C’est l’une des plus belles histoires des Jeux de Milan-Cortina. Tereza Vobornikova, la discrète Tchèque, a déjoué tous les pronostics en s'emparant de la médaille de bronze sur la mass-start olympique.

Mais derrière ce sourire radieux sur le podium se cache un parcours semé d'embûches, où la maladie a failli tout briser avant de devenir son plus grand moteur.

« L'an dernier, une pneumonie m'a frappée en octobre. À chaque fois que j'attrapais quelque chose ensuite, j'avais peur que ça recommence.

Mais cela m'a obligée à travailler sur des choses négligées, comme la respiration. Rétrospectivement, ce revers était un tournant. »

Le déclic mental sur les skis

Longtemps, Vobornikova a été une "tireuse" qui doutait de son niveau sur les skis. Cette saison 2025/2026 a marqué la fin de ce complexe.

« J'ai toujours eu confiance en moi au stand, mais en ski, j'avais du mal.

J'ai réalisé à quel point le mental est puissant ; il peut vous mener à un excellent résultat, mais aussi à un échec très rapidement », confie-t-elle sur le site Biathlonworld.

Ce nouveau sentiment de liberté s'est traduit par une fin de saison canon : quatre Top 10 consécutifs et un podium à Oslo pour confirmer que son exploit olympique n'était pas un coup de chance.

Évoluer dans un nouveau rôle chez les Tchèques

Fini le statut de "benjamine" de l'équipe. À la croisée des générations, Tereza a trouvé sa place de leader, notamment dans les relais.

Pourtant, elle garde les pieds sur terre et refuse de s'enflammer. Son objectif pour 2027 ? La régularité.

« Je souhaite des résultats plus constants : pas une course dans le Top 10 suivie de la suivante loin derrière. »

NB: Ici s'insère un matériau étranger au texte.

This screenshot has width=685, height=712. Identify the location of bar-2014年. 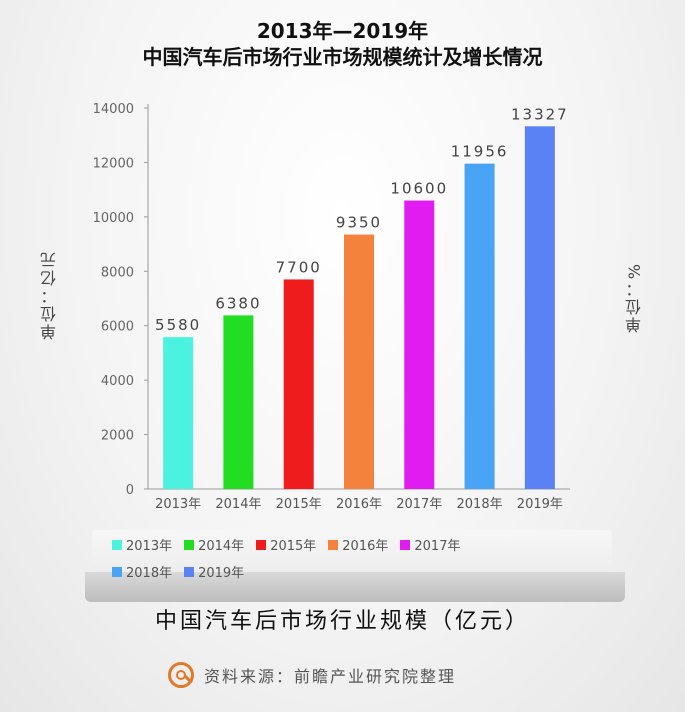
(238, 402).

Cinéma, études et ski alpin pour l'équilibre

Loin de l'agitation médiatique, la médaillée olympique cherche la normalité. Entre deux examens universitaires, elle savoure les plaisirs simples : flâner au centre commercial ou aller au cinéma.

Elle s'est même autorisée un retour sur des skis alpins, une passion mise de côté par peur de la blessure. « Je me suis prouvée que tout est possible », conclut-elle.